Fig. 3A: Right internal carotid artery angiogram in Case 2 just after recanalization, showing irregular stenosis in the internal carotid artery (ICA). The position of the styloid process is shown with dotted lines. B: The stent was deployed to cover the dissection. C: Right common carotid artery angiogram after stent placement, showing complete restoration of the true-lumen. D: Computed tomography (CT) angiogram after stenting. The styloid process (arrow) was adjacent to the stented ICA.
Fig. 4A: Preoperative computed tomography (CT) angiogram in Case 3, showing elongation of the left styloid process. B: The left styloid process (arrow) was adjacent to the internal carotid artery (ICA), causing dissection and aneurysmal change.

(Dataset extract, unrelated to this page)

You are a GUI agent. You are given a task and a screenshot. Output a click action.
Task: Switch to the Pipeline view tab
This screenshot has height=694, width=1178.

Summary of previously reported cases of carotid artery dissection caused by an elongated styloid process
| Author, year | Age, sex | Laterality | Precipitating factors | Symptoms | Initial treatments | Additional treatments | Follow-up duration after the last treatment |
|---|---|---|---|---|---|---|---|
| Zuber et al. (1999)[ | 43 M | Left | Head tilting | Transient monocular blindness, motor aphasia | Anticoagulation | None | Not described |
| Soo et al. (2004)[ | 41 F | Right | Head tilting | Transient monocular blindness | Anticoagulation | None | 3 months |
| Faivre et al. (2009)[ | 60 M | Bilateral | Intense shaking dance | Hemiplegia, hemianopia, Horner syndrome | rtPA, anticoagulation | Planned surgical resection of SP | Not described |
| Ohara et al. (2012)[ | 43 M | Right | None | Dysarthria | Intravenous anticoagulation with heparin | None | Not described |
| Todo, (2012)[ | 57 M | Bilateral | Cervical massage | Transient aphasia, ipsilateral neck pain | Intravenous anticoagulation with heparin | After ICA occlusion, endovascular thrombectomy and CAS | 1 year |
| Razak et al. (2012)[ | 41 M | Right | Forced sustained head turning | Left hemiparesis, hemineglect, a left visual field deficit | Intravenous and intraarterial rtPA, anticoagulation | Planned surgical resection of SP | 2 months |
| Sveinsson et al. (2013)[ | 38 M | Left | None | Hemiplegia, aphasia, bifrontal headache | rtPA, endovascular thrombectomy and CAS, dual antiplatelet therapy | After recurrent thromboembolism, surgical resection of SP | 6 months |
| Sveinsson et al. (2013)[ | 41 F | Right | Boxing | Sudden headache | Intravenous anticoagulation with heparin | None | 6 months |
| Yamamoto et al. (2013)[ | 51 M | Right | None | Orbital pain, Horner syndrome | Aspirin | None | 6 months |
| Present case | 55 M | Bilateral | None | Amaurosis fugax | Intravenous anticoagulation with heparin | After ICA occlusion, surgical resection of SP and CAS | 3 months |
| Present case | 55 M | Right | Cervical massage | Left hemiplegia | Endovascular thrombectomy and CAS, intravenous anticoagulation with heparin | None | 3 months |
| Present case | 80 M | Left | None | Asymptomatic dissecting aneurysm, odynophagia | Surgical resection of SP | None | Lost to follow-up |
F: female, M: male, CAS: carotid artery stenting, ICA: internal carotid artery, SP: styloid process, rtPA: recombinant tissue plasminogen activator.